Counsel for Hegers attempt to create genuine issues of fact where none exist. The undisputed facts show that Christina alighted from the bus safely and proceeded to a position of safety on the grass at the bus stop. At this point, the carrier had discharged its duty to her. The carrier was not bound to foresee that she would step into the street in front of an oncoming car and be hit by it, and was under no duty to warn her of the obvious hazard presented by other vehicular traffic on Rose Avenue.
Summary judgment is appropriate where there are no genuine issues of fact and the movant is entitled to judgment as a matter of law. Criss v. Bitzegaio (1981), Ind., 420 N.E.2d 1221; Nahmias v. Trustees of Indiana University (1983), Ind. App., 444 N.E.2d 1204, trans. denied. The trial court properly granted summary judgment in favor of University.
Judgment affirmed.
ROBERTSON and MILLER, JJ., concur.
NOTES
[1] University filed affidavits that no such sign was located in the bus in question. Christina contends such a sign indeed was present. For purposes of summary judgment, we will assume Christina's version is correct and that such a sign was in place. However, the presence of such a sign is of no consequence in our decision.
[2] Hegers also contend University should have foreseen Christina's conduct after leaving the bus, which issue is subsumed in the issue of whether she was provided a safe place to alight from the bus.
Also, Hegers claim there is a genuine issue of whether Christina was guilty of contributory negligence. Because University is a governmental entity, Indiana Code section 34-4-16.5-2(f)(7), the Indiana Comparative Fault law is not applicable. Indiana Code section 34-4-33-8. However, because we have determined University did not breach its duty of exercising reasonable care to provide a safe place to alight, we need not address the contributory negligence issue.
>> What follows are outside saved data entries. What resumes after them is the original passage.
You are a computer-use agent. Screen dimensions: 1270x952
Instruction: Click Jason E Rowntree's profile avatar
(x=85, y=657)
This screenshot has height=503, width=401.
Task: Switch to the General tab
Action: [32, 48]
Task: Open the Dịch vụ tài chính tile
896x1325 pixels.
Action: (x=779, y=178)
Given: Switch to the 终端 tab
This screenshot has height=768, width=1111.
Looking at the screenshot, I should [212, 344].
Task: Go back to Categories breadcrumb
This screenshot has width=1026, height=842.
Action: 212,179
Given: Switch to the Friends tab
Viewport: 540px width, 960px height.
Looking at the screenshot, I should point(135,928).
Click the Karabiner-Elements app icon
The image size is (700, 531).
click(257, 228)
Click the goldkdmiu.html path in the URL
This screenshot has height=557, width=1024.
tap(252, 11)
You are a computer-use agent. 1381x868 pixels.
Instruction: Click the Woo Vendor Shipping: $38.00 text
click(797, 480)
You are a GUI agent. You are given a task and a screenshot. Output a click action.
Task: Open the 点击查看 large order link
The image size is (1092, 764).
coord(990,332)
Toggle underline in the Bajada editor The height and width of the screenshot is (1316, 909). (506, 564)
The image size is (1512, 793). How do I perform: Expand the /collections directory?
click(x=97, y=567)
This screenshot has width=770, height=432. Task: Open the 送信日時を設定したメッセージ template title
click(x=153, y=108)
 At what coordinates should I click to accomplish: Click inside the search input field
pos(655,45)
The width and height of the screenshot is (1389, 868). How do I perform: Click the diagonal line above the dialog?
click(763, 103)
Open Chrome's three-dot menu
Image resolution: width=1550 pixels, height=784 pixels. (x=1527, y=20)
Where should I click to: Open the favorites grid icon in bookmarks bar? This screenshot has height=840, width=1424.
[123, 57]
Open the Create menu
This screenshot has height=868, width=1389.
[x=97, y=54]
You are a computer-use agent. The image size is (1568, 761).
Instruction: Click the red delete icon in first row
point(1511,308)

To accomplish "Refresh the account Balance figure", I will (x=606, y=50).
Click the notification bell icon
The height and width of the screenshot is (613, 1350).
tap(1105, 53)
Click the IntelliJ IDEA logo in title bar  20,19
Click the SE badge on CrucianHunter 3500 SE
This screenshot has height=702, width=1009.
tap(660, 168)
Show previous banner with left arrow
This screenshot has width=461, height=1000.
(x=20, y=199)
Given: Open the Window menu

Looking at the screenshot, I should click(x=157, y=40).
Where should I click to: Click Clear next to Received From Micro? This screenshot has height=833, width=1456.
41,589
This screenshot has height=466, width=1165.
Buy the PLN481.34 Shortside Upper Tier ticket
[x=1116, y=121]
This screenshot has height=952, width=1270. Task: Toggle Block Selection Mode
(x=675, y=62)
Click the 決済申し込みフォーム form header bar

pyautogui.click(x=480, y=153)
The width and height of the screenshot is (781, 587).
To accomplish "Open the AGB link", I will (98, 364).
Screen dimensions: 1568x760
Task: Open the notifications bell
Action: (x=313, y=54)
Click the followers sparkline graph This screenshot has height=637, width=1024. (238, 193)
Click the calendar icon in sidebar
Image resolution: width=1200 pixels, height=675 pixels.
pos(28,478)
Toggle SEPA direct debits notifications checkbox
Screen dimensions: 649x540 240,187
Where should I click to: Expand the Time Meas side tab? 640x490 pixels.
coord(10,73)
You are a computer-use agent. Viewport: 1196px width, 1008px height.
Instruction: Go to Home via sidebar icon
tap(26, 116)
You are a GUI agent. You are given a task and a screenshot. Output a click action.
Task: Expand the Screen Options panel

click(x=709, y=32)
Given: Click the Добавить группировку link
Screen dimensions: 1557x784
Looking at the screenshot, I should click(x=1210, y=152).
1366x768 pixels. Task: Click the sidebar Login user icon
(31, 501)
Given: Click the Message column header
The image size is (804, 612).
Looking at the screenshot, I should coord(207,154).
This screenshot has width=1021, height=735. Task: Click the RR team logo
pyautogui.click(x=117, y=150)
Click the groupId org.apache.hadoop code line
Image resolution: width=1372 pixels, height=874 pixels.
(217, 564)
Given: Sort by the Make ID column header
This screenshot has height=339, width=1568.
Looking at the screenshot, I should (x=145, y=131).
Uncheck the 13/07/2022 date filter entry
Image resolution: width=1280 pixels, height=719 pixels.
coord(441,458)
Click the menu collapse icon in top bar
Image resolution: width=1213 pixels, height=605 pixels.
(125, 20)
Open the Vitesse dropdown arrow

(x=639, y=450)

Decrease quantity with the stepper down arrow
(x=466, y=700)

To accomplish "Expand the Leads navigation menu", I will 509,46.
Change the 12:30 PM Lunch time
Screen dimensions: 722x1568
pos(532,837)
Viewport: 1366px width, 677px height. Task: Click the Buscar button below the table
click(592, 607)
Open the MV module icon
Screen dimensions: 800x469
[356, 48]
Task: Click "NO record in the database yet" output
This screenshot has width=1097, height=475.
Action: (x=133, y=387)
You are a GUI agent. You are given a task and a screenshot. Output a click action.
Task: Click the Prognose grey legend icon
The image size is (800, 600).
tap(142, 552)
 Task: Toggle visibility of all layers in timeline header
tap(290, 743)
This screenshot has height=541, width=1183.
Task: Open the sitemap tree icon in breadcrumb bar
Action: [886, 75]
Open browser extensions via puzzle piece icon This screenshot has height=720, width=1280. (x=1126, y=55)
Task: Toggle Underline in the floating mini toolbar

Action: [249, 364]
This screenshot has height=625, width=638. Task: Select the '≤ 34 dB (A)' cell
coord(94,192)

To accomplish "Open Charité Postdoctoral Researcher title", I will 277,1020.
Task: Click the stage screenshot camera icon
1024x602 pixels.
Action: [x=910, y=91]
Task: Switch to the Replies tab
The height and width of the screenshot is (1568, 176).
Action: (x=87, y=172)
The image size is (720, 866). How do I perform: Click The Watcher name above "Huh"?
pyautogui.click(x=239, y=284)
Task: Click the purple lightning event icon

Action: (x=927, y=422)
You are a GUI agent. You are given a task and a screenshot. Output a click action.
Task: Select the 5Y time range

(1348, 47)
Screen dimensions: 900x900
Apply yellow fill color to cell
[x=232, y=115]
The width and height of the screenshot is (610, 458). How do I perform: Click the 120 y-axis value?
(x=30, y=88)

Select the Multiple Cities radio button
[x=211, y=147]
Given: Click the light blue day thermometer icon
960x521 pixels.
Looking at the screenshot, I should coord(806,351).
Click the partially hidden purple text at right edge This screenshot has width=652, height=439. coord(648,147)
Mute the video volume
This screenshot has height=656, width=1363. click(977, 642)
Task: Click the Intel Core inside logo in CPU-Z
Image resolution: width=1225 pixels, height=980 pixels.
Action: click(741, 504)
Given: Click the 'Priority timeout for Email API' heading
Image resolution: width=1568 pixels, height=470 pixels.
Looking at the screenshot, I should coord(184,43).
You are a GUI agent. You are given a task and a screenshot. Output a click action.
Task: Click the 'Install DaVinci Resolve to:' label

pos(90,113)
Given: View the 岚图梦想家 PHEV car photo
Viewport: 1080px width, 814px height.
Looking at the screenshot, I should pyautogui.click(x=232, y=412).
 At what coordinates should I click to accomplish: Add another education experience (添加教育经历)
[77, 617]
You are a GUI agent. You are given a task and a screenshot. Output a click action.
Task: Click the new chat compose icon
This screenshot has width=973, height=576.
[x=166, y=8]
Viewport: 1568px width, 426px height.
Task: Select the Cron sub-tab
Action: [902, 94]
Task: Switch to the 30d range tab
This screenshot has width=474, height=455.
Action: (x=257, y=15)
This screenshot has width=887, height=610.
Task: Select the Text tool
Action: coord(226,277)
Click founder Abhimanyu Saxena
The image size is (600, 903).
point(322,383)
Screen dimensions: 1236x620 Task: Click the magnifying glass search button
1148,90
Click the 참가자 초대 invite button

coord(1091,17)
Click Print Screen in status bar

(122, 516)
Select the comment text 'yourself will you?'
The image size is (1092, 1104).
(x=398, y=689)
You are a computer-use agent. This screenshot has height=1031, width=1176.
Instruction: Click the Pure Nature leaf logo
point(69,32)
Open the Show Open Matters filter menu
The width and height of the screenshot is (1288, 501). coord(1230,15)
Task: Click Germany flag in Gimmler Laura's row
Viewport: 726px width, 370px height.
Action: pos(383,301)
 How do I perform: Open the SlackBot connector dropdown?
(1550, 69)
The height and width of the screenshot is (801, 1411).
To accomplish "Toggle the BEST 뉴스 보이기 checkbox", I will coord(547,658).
[3] Earlier cases indicated that a carrier was required to exercise the highest degree of care towards passengers. Indiana Union Traction Co. v. Keiter (1910), 175 Ind. 268, 92 N.E. 982; 4 I.L.E. Carriers § 51 (1958). However, the modern rule in this state is that a carrier is only obligated to exercise ordinary or reasonable care under all the circumstances. 4 I.L.E. Carriers § 51 (1958). The highest degree of care standard finds support in cases from other jurisdictions. See e.g., Sanford v. Bi-State Development Agency (1986), Mo. App., 705 S.W.2d 572; Johnson v. Cravens (1984), 16 Ohio App.3d 378, 476 N.E.2d 1073; 14 Am.Jur.2d Carriers §§ 916, 918 (1964).
[4] A common carrier, if it is upon notice that a particular passenger is disabled or infirm, must exercise a greater degree of attention and care for such passenger than in the case of passengers in good health and under no disability. 14 Am.Jur.2d Carriers § 956 (1964). There is no contention in this case that Christina Heger was disabled or infirm.